Yes, as he’d done in halcyon days when he owned the world, Tiger smoothed along when it mattered most. He let the lesser players find ways to damage themselves. This time, on holes 11 through 17, Woods went par-par-birdie-par-birdie-birdie-par and, when it no longer mattered, a bogey at the 18th where, after the last little putt, he allowed himself, for the first time all day, a moment of celebration. He threw high and wide his arms to the thousands of fans, jubilant and raucous, the air ringing with “Tiger! Tiger!” Coming off the green, he embraced his mother, Tida, and his children, Sam and Charlie, before moving through a handshake line of players celebrating their old hero reborn, Koepka, and Justin Thomas, Bubba Watson, Mike Weir, Zach Johnson.
Six months ago, Woods said, he began preparing for this Masters. If he is to match Nicklaus’s record 18 majors, the most likely starting place was Augusta National, where he first had historic success, the youngest Masters winner ever, the biggest margin of victory ever. Come this summer, the U.S. Open will be played at another of his favourite places, Pebble Beach.

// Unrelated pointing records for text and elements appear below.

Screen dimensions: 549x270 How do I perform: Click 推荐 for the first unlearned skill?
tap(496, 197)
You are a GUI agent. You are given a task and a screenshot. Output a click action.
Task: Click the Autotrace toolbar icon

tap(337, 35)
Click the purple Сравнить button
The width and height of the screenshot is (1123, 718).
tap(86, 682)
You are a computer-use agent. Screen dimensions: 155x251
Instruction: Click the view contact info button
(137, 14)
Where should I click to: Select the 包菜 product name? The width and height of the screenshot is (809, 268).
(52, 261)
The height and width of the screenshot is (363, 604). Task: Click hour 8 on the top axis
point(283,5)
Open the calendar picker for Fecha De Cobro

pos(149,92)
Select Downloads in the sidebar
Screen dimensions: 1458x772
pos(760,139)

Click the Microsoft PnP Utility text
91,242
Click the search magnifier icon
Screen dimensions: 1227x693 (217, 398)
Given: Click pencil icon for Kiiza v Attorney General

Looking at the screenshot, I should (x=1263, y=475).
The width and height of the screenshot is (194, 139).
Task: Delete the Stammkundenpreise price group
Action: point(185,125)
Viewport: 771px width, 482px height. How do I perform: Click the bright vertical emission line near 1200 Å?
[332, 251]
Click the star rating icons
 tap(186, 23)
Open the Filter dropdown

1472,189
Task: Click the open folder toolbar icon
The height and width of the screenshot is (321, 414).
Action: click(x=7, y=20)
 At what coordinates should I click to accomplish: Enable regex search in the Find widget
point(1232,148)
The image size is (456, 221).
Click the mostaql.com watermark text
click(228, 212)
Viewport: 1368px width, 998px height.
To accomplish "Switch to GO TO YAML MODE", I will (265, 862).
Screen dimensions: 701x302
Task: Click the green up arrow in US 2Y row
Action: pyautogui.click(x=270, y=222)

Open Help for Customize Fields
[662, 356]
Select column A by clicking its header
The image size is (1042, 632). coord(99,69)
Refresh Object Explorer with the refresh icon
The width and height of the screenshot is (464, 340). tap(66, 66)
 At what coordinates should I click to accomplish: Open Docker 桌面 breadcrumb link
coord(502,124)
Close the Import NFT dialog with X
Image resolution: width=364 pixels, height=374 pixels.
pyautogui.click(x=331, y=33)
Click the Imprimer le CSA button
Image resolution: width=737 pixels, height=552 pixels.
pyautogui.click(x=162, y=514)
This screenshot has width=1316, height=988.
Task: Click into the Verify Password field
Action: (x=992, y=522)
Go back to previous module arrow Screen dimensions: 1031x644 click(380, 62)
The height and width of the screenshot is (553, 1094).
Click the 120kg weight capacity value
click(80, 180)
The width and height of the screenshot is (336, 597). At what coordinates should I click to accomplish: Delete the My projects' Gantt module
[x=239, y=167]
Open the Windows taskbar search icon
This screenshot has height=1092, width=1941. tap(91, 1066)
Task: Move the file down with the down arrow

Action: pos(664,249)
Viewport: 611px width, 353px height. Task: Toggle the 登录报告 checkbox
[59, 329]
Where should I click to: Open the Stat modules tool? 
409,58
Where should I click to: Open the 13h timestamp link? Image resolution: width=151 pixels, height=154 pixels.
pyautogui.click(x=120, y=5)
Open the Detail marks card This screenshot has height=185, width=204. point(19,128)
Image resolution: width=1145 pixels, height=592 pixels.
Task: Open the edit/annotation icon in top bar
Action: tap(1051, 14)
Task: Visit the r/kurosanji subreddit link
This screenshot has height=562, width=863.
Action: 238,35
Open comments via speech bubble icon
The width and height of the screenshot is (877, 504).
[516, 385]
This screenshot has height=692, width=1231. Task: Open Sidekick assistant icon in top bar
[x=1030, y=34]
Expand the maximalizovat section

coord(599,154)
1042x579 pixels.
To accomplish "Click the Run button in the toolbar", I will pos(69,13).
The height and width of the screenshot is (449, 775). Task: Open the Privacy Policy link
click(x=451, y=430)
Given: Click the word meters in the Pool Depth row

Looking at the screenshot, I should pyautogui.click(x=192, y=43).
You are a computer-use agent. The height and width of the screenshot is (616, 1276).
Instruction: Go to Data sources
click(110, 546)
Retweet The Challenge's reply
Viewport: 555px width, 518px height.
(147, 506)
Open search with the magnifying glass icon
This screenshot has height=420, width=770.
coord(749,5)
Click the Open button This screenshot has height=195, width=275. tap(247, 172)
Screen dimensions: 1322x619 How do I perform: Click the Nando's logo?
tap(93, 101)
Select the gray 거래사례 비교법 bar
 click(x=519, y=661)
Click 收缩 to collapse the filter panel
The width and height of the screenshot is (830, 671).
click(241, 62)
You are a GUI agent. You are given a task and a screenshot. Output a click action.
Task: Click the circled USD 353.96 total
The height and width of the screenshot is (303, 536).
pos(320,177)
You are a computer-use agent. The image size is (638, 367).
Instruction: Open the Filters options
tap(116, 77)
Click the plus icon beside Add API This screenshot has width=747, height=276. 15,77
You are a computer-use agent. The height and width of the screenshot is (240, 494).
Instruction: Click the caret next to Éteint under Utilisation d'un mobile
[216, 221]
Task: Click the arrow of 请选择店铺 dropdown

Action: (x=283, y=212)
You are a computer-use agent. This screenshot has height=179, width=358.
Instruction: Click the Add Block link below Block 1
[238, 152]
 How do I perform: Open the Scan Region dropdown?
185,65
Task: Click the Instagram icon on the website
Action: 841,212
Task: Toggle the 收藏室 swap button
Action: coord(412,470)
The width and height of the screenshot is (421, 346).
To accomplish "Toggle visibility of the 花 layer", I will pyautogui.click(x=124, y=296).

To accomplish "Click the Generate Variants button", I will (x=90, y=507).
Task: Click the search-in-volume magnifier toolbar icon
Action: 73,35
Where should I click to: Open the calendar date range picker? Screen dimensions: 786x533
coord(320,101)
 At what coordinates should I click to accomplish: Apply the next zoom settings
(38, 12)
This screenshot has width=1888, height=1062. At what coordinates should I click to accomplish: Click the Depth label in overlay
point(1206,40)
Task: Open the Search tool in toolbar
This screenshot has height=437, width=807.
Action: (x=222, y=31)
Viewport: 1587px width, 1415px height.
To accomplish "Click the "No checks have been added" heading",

So, is the Nicklaus record on his mind?
Not now, he said. Not on this great day.
“I’m sure that I’ll probably think about it going down the road.”
The old dad, 43, was happier thinking about Sam, 11, and Charlie, 10.
“For them to be here and see what it’s like to have their dad win a major championship, I hope that’s something they’ll never forget.”
Tiger did know what’s next for him.
“I’m excited,” he said, “about show-and-tell at school.”